§ TASKS
1. Transcribe part of the reflection on healing. Begin at the words "One can read" and stop after "the captives free.".
2. Check each statement against the reflection on healing and answer yes or no, quoting the words that decide it: (a) The deaf man was also unable to see. (b) The Jewish nation expected the Messiah to bring both physical and spiritual liberation. (c) After meeting Jesus, the man could speak properly.

§ TEXT
___

One can read amazing stories of healing without getting too excited about them. But I think we should. Jesus comes to bring the Good News — the lame walk, the blind see, the deaf hear — this is exciting indeed. The Jewish nation understood that the Messiah would come and bring liberation — physical and spiritual. Jesus is the Messiah who came to set the captives free.
The deaf man in the Gospel today went away from Jesus a changed man. He could now hear and speak properly. Imagine his life up to this point. He could see but not hear. He could not hear the sound of people’s voices, the chirping of the birds, the gentle breeze rustling through the leaves, the rain falling on the rooftops. Imagine how often he would try to talk and others could not understand. Everything changed when he met Jesus. Isn’t it exciting?

___

§ DATA RECORDS
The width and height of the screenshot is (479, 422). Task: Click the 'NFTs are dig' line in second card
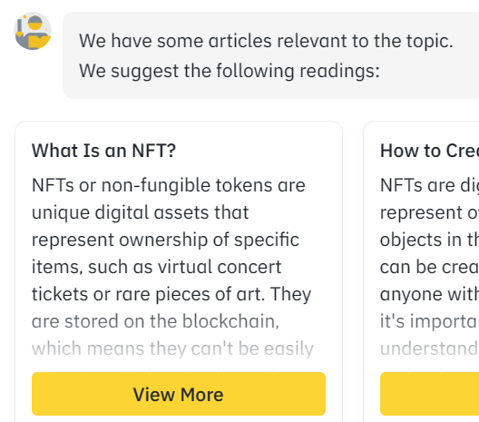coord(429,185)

___

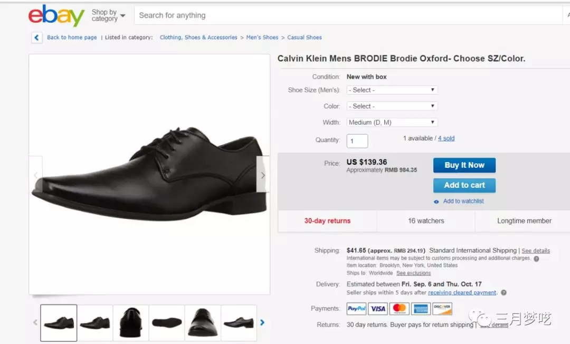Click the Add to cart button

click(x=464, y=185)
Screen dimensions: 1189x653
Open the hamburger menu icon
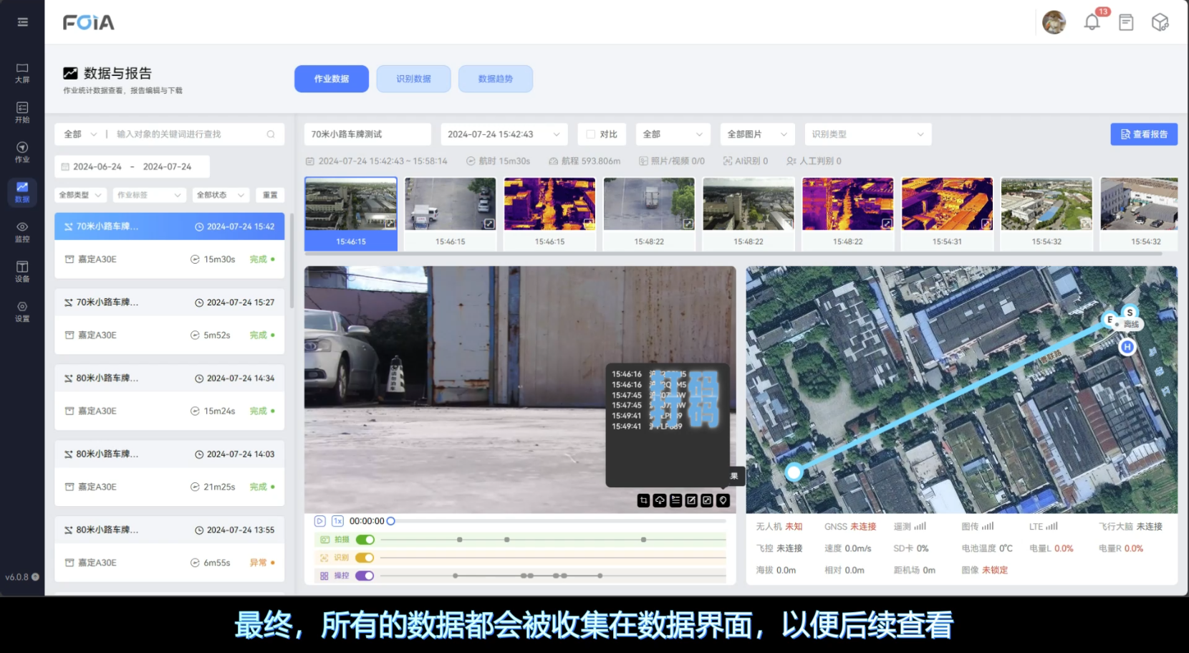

___

§ ANSWERS GIVEN
1.
One can read amazing stories of healing without getting too excited about them. But I think we should. Jesus comes to bring the Good News — the lame walk, the blind see, the deaf hear — this is exciting indeed. The Jewish nation understood that the Messiah would come and bring liberation — physical and spiritual. Jesus is the Messiah who came to set the captives free.

2.
(a) No: "He could see but not hear."
(b) Yes: "The Jewish nation understood that the Messiah would come and bring liberation — physical and spiritual."
(c) Yes: "He could now hear and speak properly."